■ Material supplied:
⁂
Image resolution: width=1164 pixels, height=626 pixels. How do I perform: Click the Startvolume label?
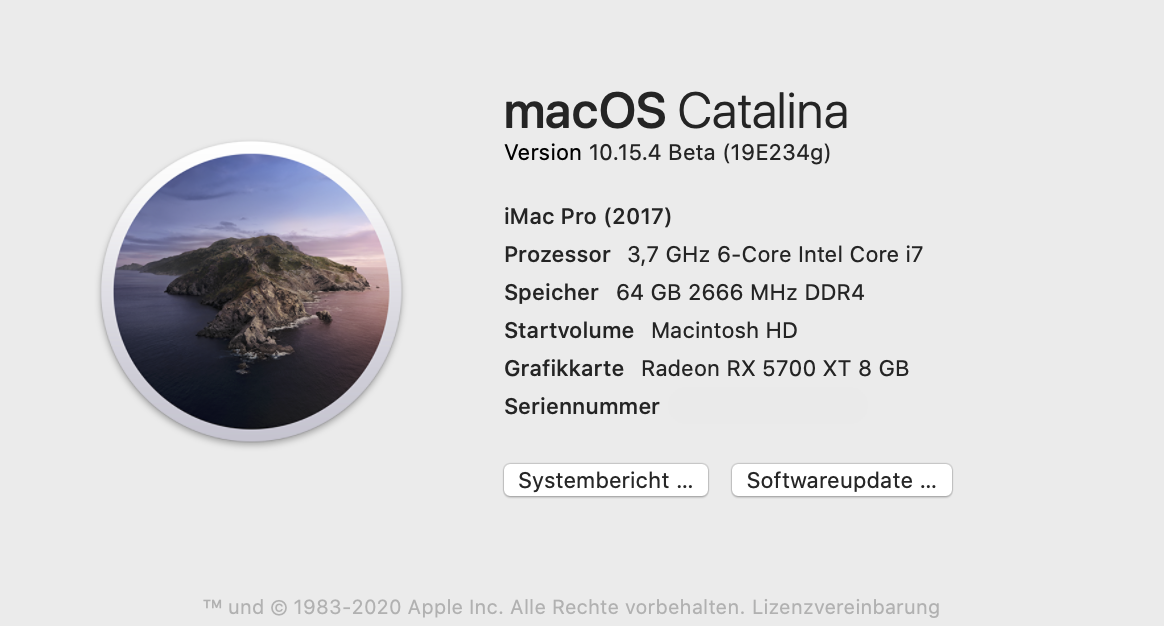click(x=569, y=330)
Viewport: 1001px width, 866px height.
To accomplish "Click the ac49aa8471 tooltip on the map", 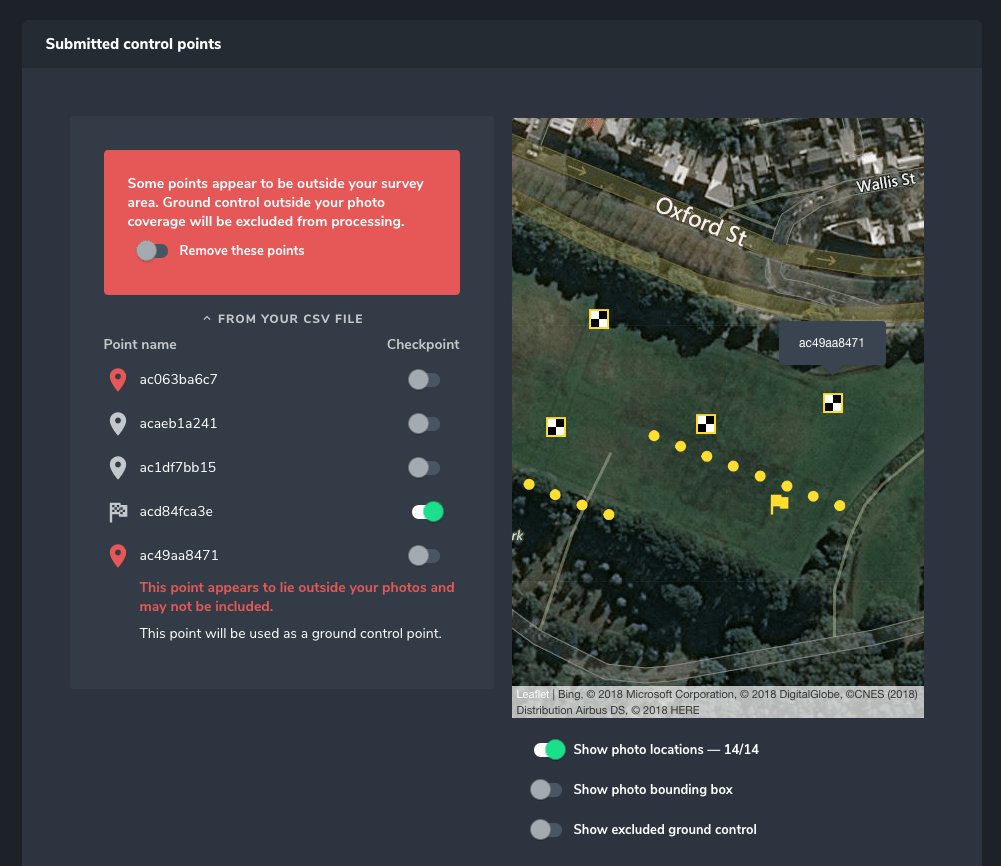I will click(831, 343).
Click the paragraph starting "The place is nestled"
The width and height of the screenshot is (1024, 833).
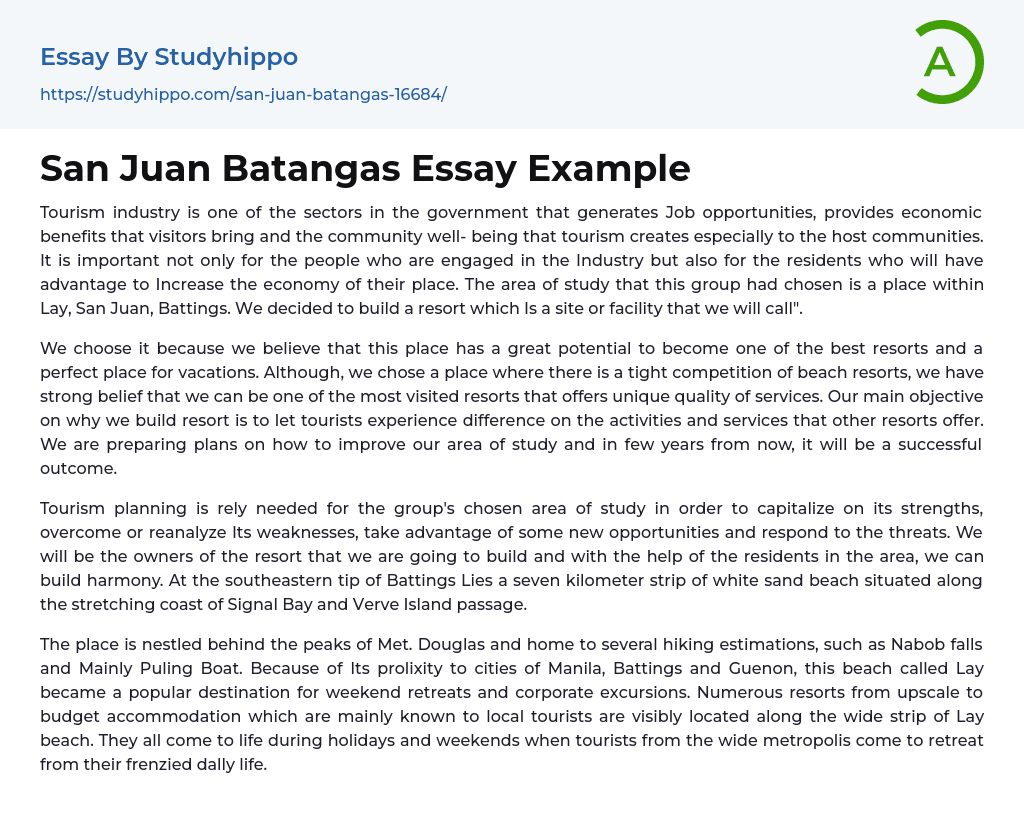tap(511, 703)
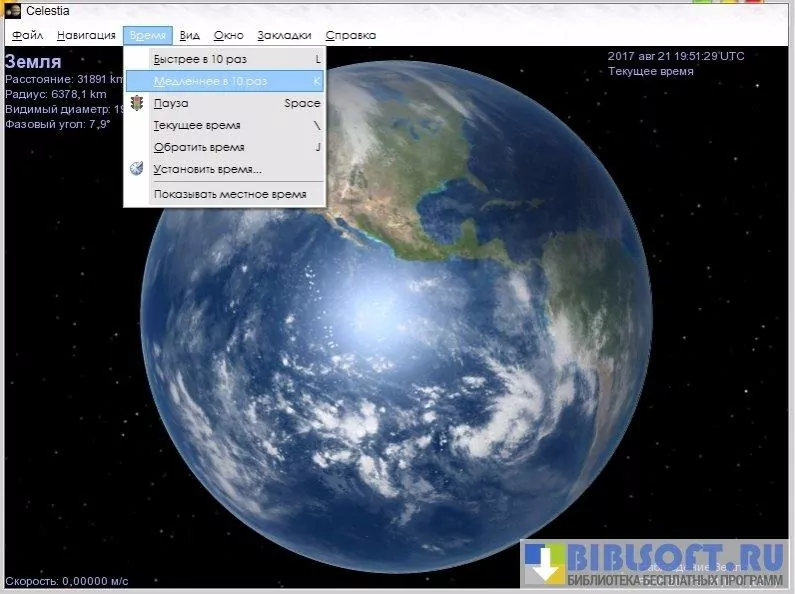
Task: Choose Обратить время to reverse time
Action: pos(198,147)
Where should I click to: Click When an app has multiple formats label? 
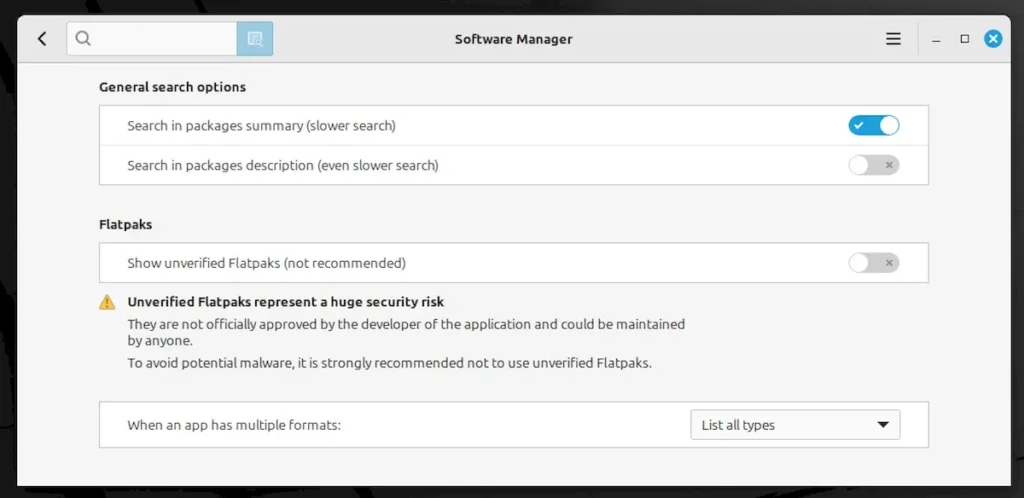coord(234,425)
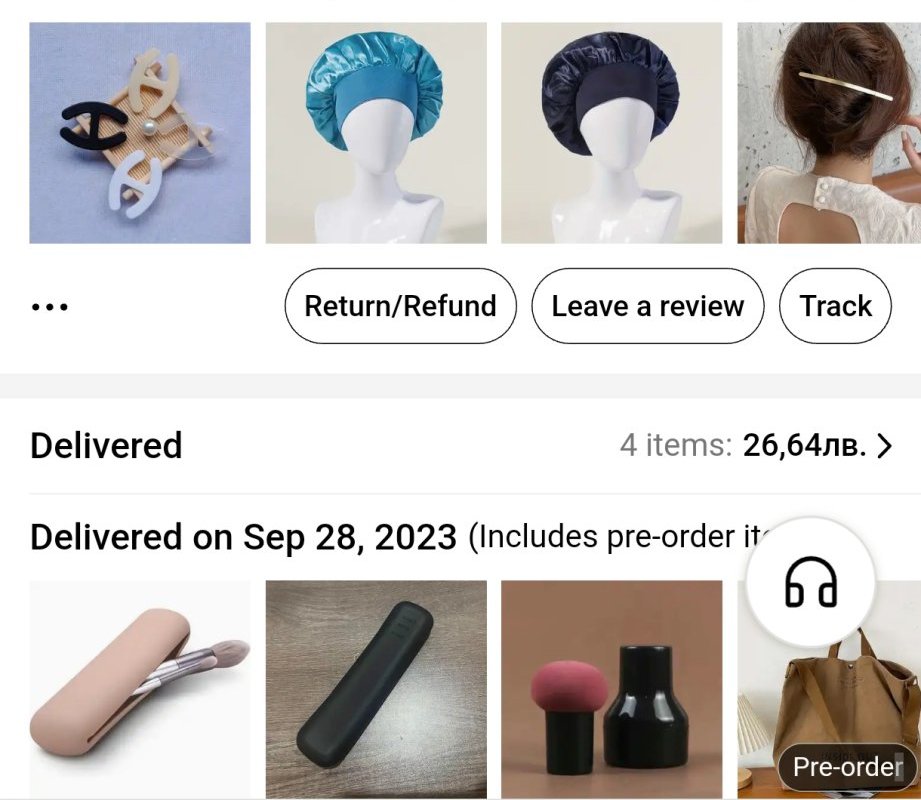Open the hair clips product thumbnail
This screenshot has width=921, height=800.
pyautogui.click(x=140, y=133)
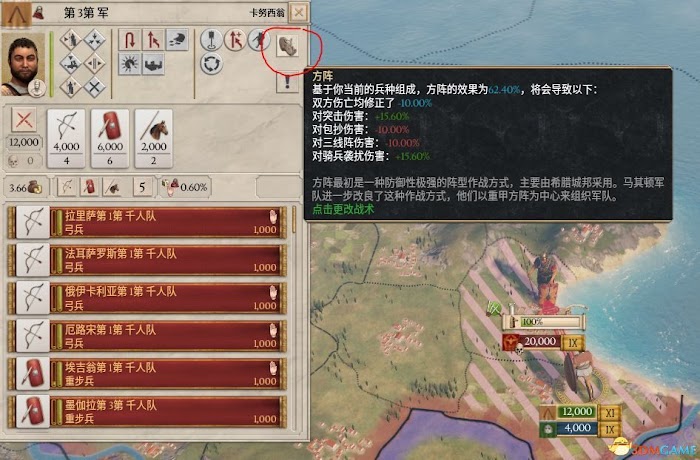Image resolution: width=700 pixels, height=460 pixels.
Task: Select the 拉里萨第1第 千人队 archer cohort row
Action: [x=147, y=222]
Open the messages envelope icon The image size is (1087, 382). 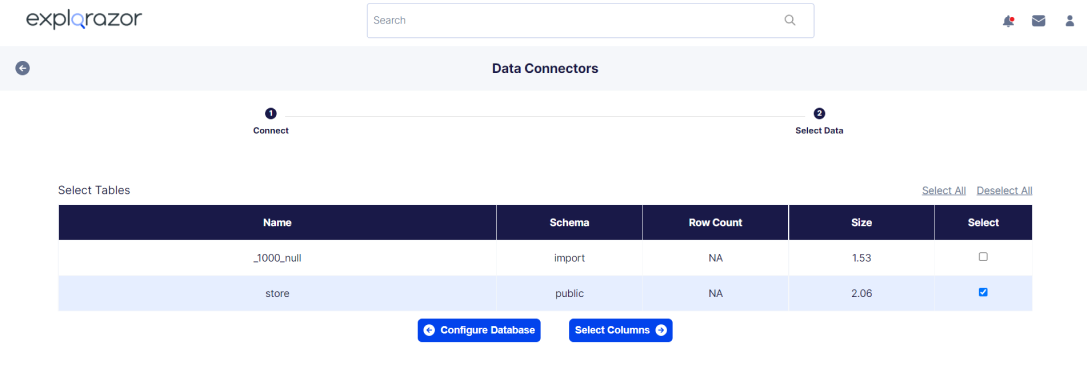click(1038, 21)
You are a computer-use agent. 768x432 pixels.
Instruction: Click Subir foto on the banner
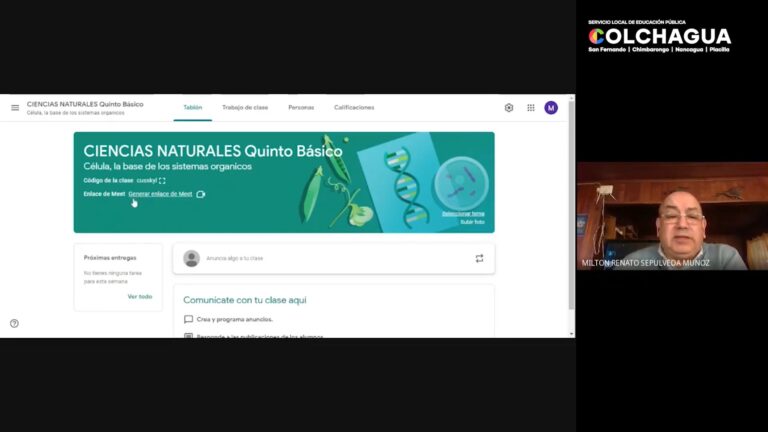[472, 222]
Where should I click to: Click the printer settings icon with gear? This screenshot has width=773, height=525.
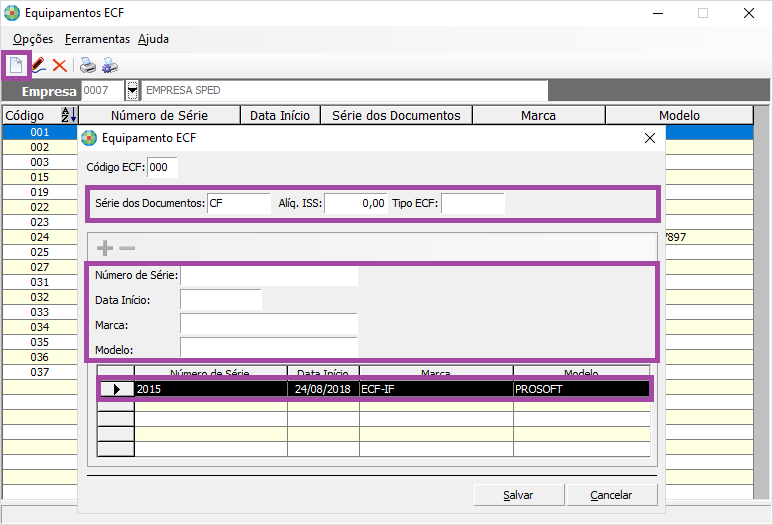pyautogui.click(x=109, y=66)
⁂
■ How to complete this task: The expected output is exactly the lines from the one containing "Instruction: Click Subir foto on the banner" through the last line of the listing, both included, with every picture left out.

■ Written answer:
Instruction: Click Subir foto on the banner
[472, 222]
Where should I click to: Click the printer settings icon with gear? This screenshot has width=773, height=525.
pyautogui.click(x=109, y=66)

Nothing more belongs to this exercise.